I would very much appreciate your help! [/B]

 

[TeethWhitener]

I have a question regarding the information of '0% abundance', because I do not know how it effects the outcome. In class we determined the analogous situation for carbon C13, which has an abundance of 1.1 %. We just used the formula above and ignored the abundance completely.

This is fine.

But I could not find anything regarding the NMR of Carbon C14. Is it maybe possible that C14 is not detectable by NMR, due to the 0% abundance?
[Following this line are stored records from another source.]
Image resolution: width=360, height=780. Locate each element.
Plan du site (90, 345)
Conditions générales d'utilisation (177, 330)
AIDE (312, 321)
As long as the sample has C14, you should be able to detect it, given the proper experimental setup. You could, for example, enrich the sample with C14 to do NMR. However, as you've noted, the natural abundance of C14 is extremely low (really only permits radiocarbon dating at very low concentrations), and C13 is 1) abundant in comparison, and 2) a spin-1/2 nucleus, which makes its relaxation process simpler and more amenable to high-resolution spectroscopy. In fact, I've never heard of anyone performing routine C14 NMR, whereas C13 NMR is ubiquitous.